§ Instructions for the task
Your reply must contain exactly the lines running from the one with "Instruction: Toggle the 合并结果(M) checkbox" to the last line of the entries below, both included, and no other lines.

§ Records to use

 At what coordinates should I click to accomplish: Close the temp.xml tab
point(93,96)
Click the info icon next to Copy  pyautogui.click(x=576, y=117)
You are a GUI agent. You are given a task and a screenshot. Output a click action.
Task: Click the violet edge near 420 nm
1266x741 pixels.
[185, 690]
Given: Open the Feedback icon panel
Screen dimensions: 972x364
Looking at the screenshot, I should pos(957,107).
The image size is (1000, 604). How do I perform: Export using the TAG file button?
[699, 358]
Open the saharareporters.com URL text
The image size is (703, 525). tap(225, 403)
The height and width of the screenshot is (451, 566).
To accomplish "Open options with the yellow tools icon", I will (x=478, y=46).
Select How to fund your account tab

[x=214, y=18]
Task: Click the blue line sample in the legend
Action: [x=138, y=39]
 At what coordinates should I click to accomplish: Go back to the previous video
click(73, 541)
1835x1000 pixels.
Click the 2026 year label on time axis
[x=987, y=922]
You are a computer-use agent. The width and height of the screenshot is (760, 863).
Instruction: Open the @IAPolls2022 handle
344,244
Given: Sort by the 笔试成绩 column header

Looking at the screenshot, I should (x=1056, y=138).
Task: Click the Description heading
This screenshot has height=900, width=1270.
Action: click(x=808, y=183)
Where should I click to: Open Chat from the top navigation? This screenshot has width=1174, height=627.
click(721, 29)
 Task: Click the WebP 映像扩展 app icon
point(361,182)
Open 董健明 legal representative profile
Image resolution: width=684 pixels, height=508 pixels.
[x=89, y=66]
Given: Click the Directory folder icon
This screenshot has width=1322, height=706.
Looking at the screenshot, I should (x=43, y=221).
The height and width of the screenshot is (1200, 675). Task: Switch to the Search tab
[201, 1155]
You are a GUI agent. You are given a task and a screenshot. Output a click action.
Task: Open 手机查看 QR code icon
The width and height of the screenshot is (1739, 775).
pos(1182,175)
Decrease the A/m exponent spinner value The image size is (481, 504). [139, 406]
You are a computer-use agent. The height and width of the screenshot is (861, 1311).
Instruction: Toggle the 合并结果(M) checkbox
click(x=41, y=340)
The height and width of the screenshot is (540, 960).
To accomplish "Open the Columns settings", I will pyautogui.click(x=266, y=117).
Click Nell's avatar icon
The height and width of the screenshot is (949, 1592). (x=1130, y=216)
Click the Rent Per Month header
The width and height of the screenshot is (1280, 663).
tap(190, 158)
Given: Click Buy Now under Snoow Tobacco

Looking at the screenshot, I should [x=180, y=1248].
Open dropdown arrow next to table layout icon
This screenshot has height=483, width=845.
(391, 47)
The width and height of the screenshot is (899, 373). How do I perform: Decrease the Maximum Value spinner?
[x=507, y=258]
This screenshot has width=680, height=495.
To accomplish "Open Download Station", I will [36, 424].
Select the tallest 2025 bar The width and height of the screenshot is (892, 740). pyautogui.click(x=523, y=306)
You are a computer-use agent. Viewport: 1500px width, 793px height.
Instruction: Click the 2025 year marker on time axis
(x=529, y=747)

§ Response area
Instruction: Toggle the 合并结果(M) checkbox
click(x=41, y=340)
The height and width of the screenshot is (540, 960).
To accomplish "Open the Columns settings", I will pyautogui.click(x=266, y=117).
Click Nell's avatar icon
The height and width of the screenshot is (949, 1592). (x=1130, y=216)
Click the Rent Per Month header
The width and height of the screenshot is (1280, 663).
tap(190, 158)
Given: Click Buy Now under Snoow Tobacco

Looking at the screenshot, I should [x=180, y=1248].
Open dropdown arrow next to table layout icon
This screenshot has height=483, width=845.
(391, 47)
The width and height of the screenshot is (899, 373). How do I perform: Decrease the Maximum Value spinner?
[x=507, y=258]
This screenshot has width=680, height=495.
To accomplish "Open Download Station", I will [36, 424].
Select the tallest 2025 bar The width and height of the screenshot is (892, 740). pyautogui.click(x=523, y=306)
You are a computer-use agent. Viewport: 1500px width, 793px height.
Instruction: Click the 2025 year marker on time axis
(x=529, y=747)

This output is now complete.